It’s no longer a question of whether network affiliate stations will share their retransmission consent fees with the networks. CBS Corporation Les Moonves told the Morgan Stanley Technology, Media & Telecom conference in San Francisco Monday that CBS is now receiving retrans cuts from some of its affiliates.
Moonves first declared publicly in November 2009 that CBS would insist on getting a share of the retransmission consent fees that its affiliate stations negotiates with cable MSOs and satellite TV companies.
In a Q&A session with Morgan Stanley analyst Benjamin Swinburne, Moonves noted that the network TV companies are no longer dependent just on advertising revenues. “The game has now changed. Fox is getting paid by Time Warner [Cable], we’re getting paid by Time Warner. We recently concluded a deal with Cablevision. We have a deal with Dish. We have a deal with Verizon. We have a deal with AT&T – to get paid a second revenue stream,” the CEO said of recently concluded retrains deals for the CBS O&O stations.
“So no longer can it be ‘network is doomed’ because they only have a single revenue stream, while cable is a much better business because they have two revenue streams. Now we are achieving that dual revenue stream as well and that’s going to be significant as we move toward the future. I think it’s now a given that retrains is part of the game,” Moonves said.
Then came the revelation that CBS is, indeed, collecting a cut of retrains from some affiliates: “And retrains is paid on our owned and operated stations, but we are also sharing in the retrains that our affiliates have, in a certain manner.” Moonves did not elaborate on how that is being paid and how much it currently amounts to.
“So the fact is, if you want to get our top programming – which we believe network programming is at the top – and if we’re spending hundreds of millions of dollars to bring you NFL Football, or ‘CSI,’ then we should get paid as much as a cable network showing repeats,” Moonves concluded.
“In 2010 we’re going to take in over $100 million in retrans fees. That number will grow in 2012 to at least $250 million,” Moonves had said earlier in the discussion at the investor conference.

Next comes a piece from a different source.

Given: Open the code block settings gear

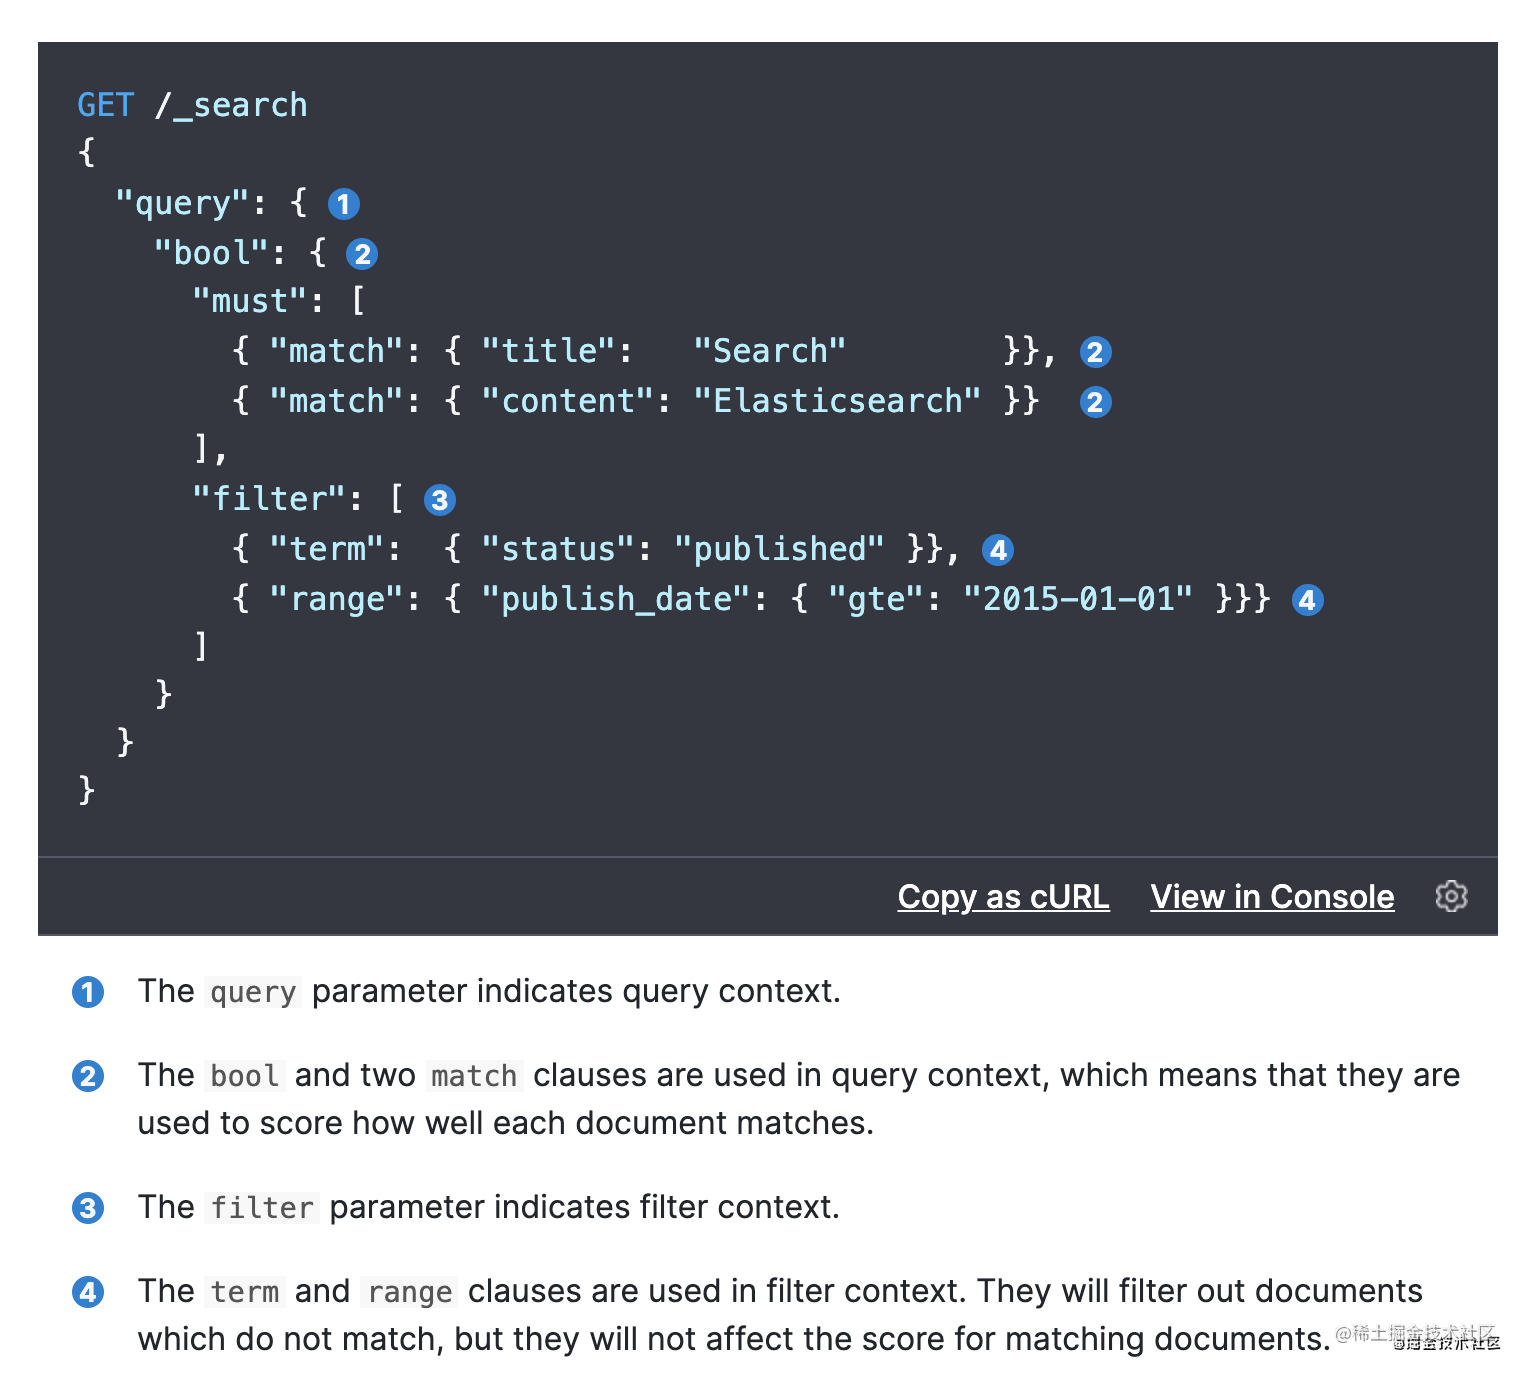Looking at the screenshot, I should [x=1451, y=896].
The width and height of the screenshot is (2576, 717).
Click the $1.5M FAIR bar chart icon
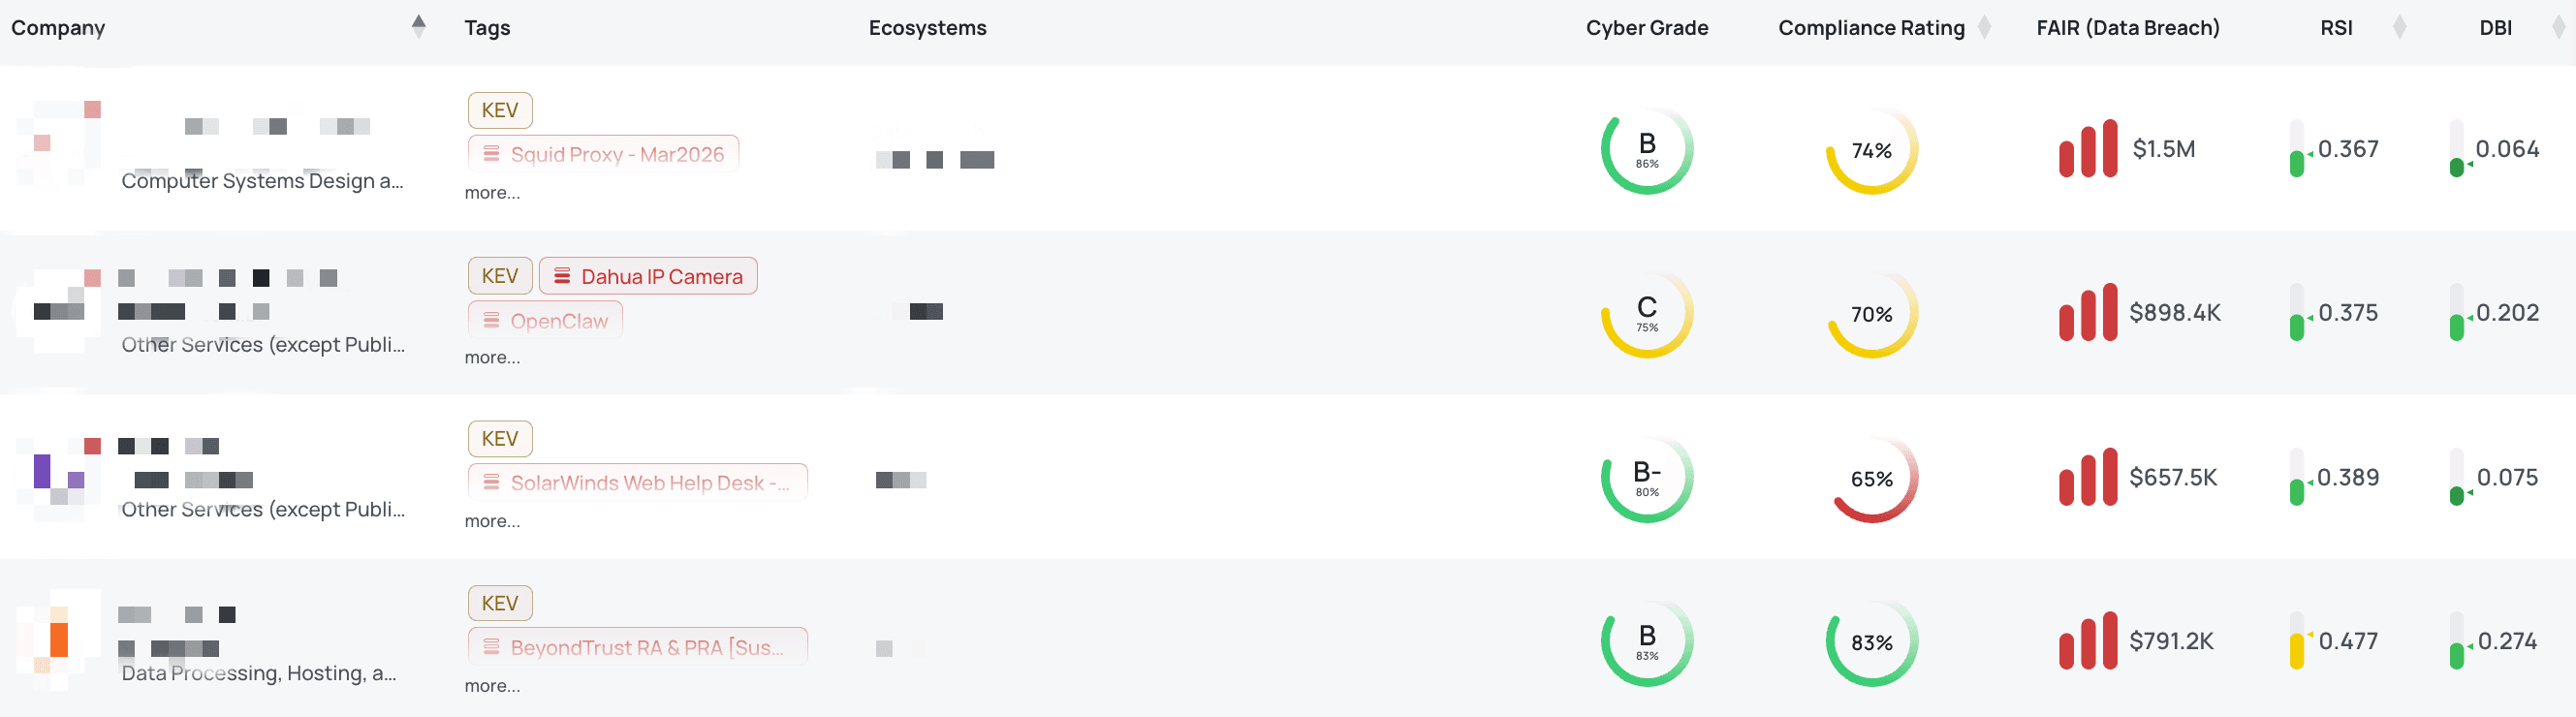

RBR-TVBR observation: Whether or how the retrans pie is cut up is not a matter of what is right or wrong, or whether the local station or network is more deserving. It is simply a matter of what the parties negotiate when affiliation agreements come up for renewal. Some of those negotiations are going on right now – and they sometimes feature negotiators with very different views of the relative value of the network and the local stations.